• _Your task_: Copy the rows from the start through the line containing "click(81, 12)", substituting "title" for "heading" and leaving everything else unchanged. Leave out the pictures.

****************************************

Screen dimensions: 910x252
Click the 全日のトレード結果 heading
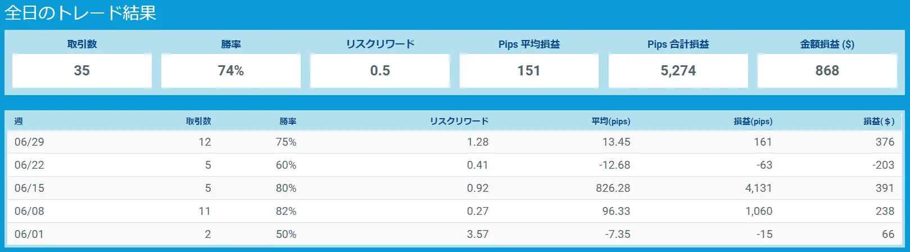click(81, 12)
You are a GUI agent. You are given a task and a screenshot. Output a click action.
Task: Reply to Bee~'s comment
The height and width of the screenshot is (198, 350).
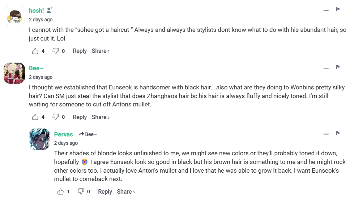click(80, 117)
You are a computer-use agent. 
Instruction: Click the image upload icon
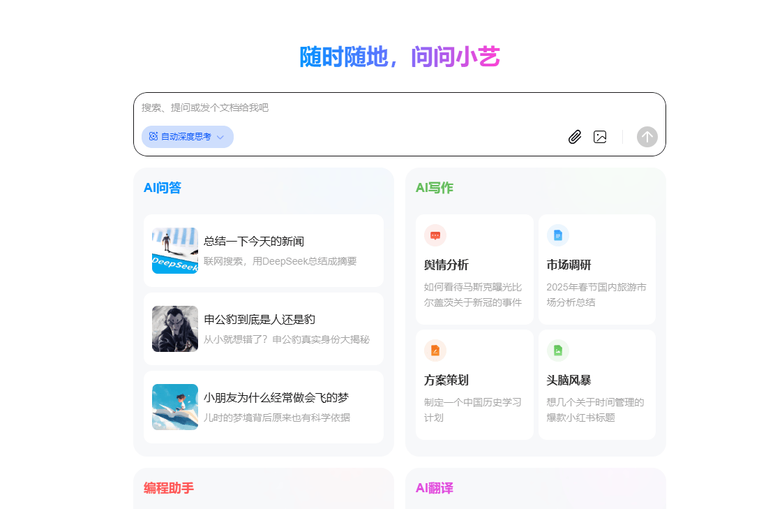coord(600,137)
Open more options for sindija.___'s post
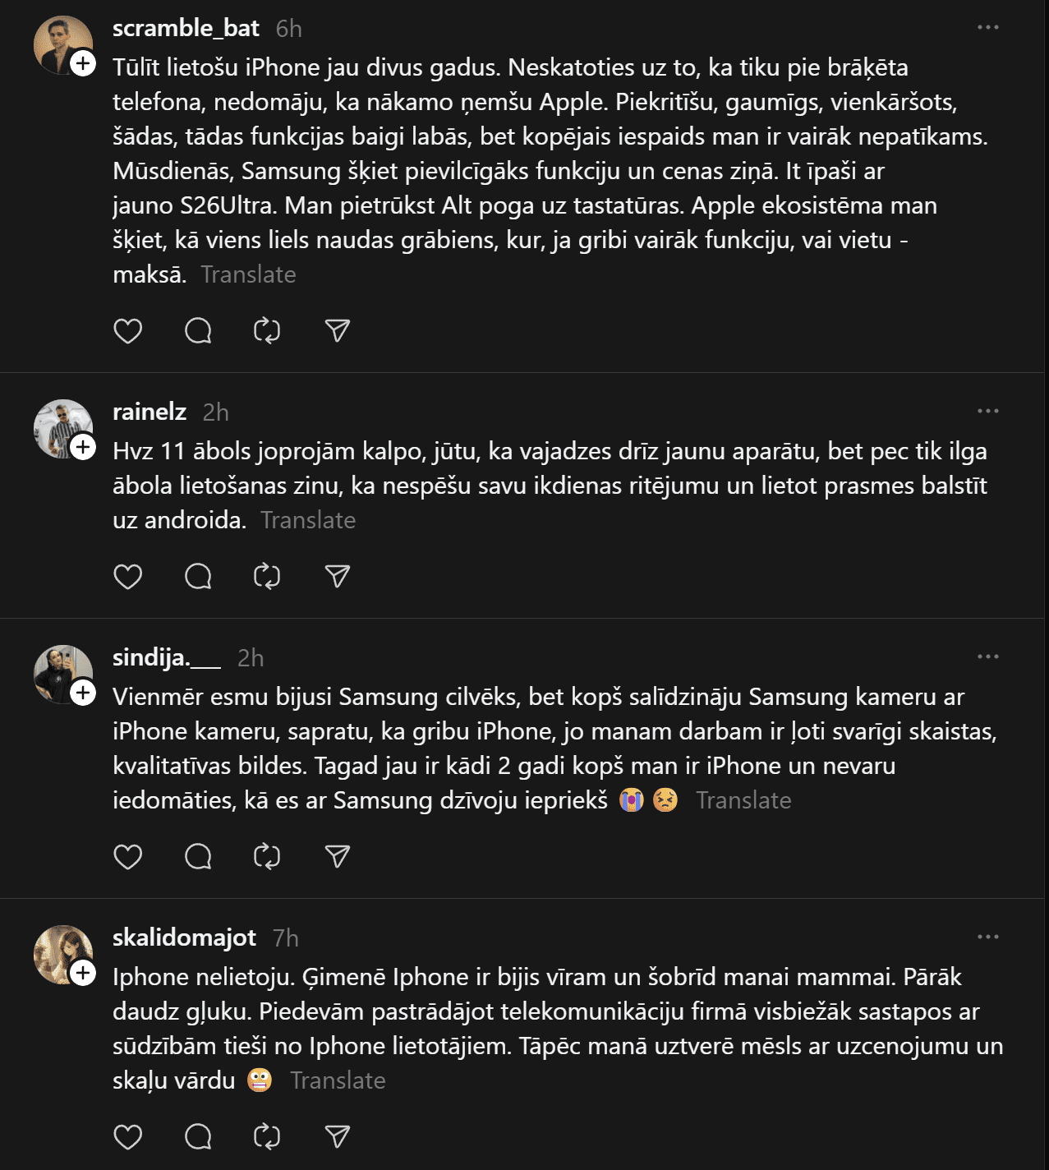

****************************************

• _Full answer_:
Screen dimensions: 910x252
Click the 全日のトレード結果 title
click(81, 12)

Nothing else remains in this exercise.